Mastectomy refers to an operation to remove one or both breasts. The most common indications for mastectomy include:
- Patients with large, malignant or centrally located tumours may undergo mastectomy. If there are inadequate margins around the primary tumour and a breast is too small for a more extensive removal to be performed, mastectomy is recommended.
- Multicentric carcinoma is a locally recurring cancer after a breast conserving surgery. Mastectomy is indicated when there are new primary tumours after previous breast conserving surgery.
- If the breast conserving surgery is found to be inadequate in controlling or removing the tumor, a mastectomy may be undertaken.
- In patients with extensive carcinoma in situ after breast conserving surgery, there is an unacceptably high risk of invasive carcinoma developing and a mastectomy is indicated.
- Prophylactic mastectomy – Some patients who have a high risk of malignancy due to a strong family history of breast cancer or mutations in the BRCA1 or BRCA2 genes, may opt for a prophylactic mastectomy to remove the breasts before cancer forms.
- Sometimes, patients may prefer to avoid post-surgery radiotherapy to the breast. This is common among patients who have previously failed wide excision and radiation treatment in the opposite breast.

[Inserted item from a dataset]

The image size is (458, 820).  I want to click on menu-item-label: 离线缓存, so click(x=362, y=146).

- Contralateral mastectomy is removal of the opposite breast. This could be performed if a woman does not want one large breast to remain after surgery or to reduce the risk of further cancer developing in it.

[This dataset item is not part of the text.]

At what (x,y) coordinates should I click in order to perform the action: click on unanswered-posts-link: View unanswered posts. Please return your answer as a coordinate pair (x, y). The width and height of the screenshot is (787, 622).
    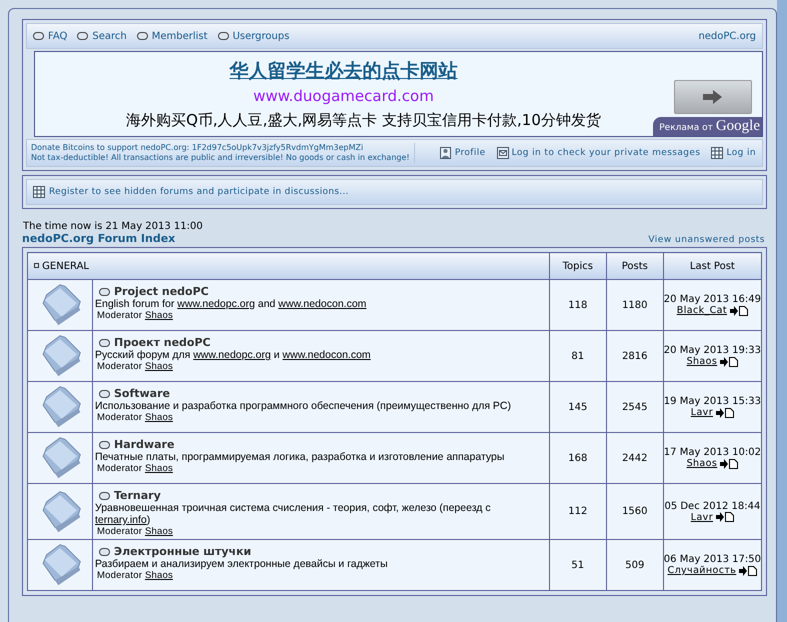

From a surgical point of view, an ideal mastectomy case is a young, thin and fit patient with a small tumor and a small breast, while obese and large-breasted women who have had previous breast radiation therapy or surgery represent difficult cases. Women with previous breast augmentation or breast reduction surgeries are also difficult cases.
Women with inflammatory carcinoma, extensive metastasis or distant spread of the cancer are unsuitable for this surgery.